Bill seeks warning for plates on roads
Concern over safety of cyclists and damage to vehicles prompts the measure's creation
Steel plates that checker Honolulu's heavily used roads rattle passing cars and drivers' nerves.
"I feel like my car's not ready every time I go over the bump of a plate -- like my tires are going to pop," said Chandra Vogt, a University of Hawaii-Manoa student who baby-sits all over the island.
Her last car lost its shocks and could not do the daily drive over the plates.
"If there isn't a way to make the plates safer, there should be a warning that they're there," Vogt said.
With 11 large, long-term road projects and many smaller jobs on the roads, drivers complain about the steel plates. Legislators are proposing that contractors use signs at all sites warning drivers of plates to try to reduce problems with "the raised edge presented to oncoming traffic."
Senate Bill 1048 was passed by the Transportation Committee and will be heard next by the Ways and Means Committee.
The city and state allow contractors to determine what signage is necessary, leaving some plates unannounced to drivers. Only Maui County requires warning signs wherever steel plates are used.
The main issue is "making sure the plates are level," said Scott Ishikawa, of the state Department of Transportation. "When it's not flush there's trouble."
But the plates rarely lay flat on the road, and move when vehicles roll over them.

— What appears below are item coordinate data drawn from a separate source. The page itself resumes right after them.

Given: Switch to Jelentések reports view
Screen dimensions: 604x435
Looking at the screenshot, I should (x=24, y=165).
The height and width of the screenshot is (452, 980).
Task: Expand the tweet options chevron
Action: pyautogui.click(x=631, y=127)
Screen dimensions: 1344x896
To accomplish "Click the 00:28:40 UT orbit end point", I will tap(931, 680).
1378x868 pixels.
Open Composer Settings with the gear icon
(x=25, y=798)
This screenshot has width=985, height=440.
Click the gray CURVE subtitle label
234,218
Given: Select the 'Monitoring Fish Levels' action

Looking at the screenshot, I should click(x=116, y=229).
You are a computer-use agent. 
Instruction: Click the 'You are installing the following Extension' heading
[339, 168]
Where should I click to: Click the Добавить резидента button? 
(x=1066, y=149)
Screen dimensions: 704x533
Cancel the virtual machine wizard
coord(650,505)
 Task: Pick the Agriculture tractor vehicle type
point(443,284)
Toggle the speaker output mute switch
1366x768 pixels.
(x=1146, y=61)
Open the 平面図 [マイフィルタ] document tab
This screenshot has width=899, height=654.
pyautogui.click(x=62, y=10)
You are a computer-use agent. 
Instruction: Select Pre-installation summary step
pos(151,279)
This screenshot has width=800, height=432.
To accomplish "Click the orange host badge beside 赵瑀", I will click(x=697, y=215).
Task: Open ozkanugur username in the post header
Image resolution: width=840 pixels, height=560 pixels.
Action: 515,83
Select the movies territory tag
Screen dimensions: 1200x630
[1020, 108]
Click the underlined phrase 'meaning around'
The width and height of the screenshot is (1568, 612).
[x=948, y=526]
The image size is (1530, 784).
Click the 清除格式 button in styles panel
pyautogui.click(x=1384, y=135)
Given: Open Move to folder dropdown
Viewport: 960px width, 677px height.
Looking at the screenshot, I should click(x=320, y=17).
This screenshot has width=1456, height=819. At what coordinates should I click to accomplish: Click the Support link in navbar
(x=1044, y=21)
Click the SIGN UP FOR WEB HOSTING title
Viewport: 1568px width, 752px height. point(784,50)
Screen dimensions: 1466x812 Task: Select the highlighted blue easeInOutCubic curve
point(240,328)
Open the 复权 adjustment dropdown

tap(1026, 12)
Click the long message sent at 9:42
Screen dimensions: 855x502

Even in the best weather, plates can be dangerous for motorcycles and bikes.
"When motorcycles hit a plate, they can really fly," said Sen. J. Kalani English (D, East Maui-Lanai-Molokai), chairman of the Transportation Committee, who introduced the bill.
Some contractors already use signs. One job on Kapiolani Boulevard from Pensacola to Kamakee streets that began in early February will take at least 12 months to finish, according to the state. But some people say signs will not be enough.
"The state should be watching out for people on their roads," said Justin Hahn, a former bike messenger whose bike was damaged by plates.
Hahn was going 20 mph down King Street when he crossed Alapai Street, turning onto a steel plate when he "fishtailed on the metal and my back tire 'tacoed' -- folded in half." He filed suit against City Hall and was reimbursed $70.
In 2005 the state handed over $172,000 solely for damage done to cars by potholes. It is unknown how much money has been awarded to drivers for steel plate damage.
Some people say sidewalks will be all but blocked by the 5-foot-wide signs.
"People commute on sidewalks, too, not just on roads," said Joey Trisolini, of Bike Punx, a noncompetitive bicycle group. "We can't fix problems for cars by causing problems for people on sidewalks."
Even with signs, there is not much chance the plates can get any safer, according to Daniel Koga, a construction inspector at SSFM International.
"Sometimes we drive pins through the plates to stop them from moving," Koga said. "Other times, we weld them together." The plates move, Koga said, "but they are relatively safe."
Hahn does not think signs will "steady the ground." Signage is not enough "when people are sliding around and breaking parts," he said.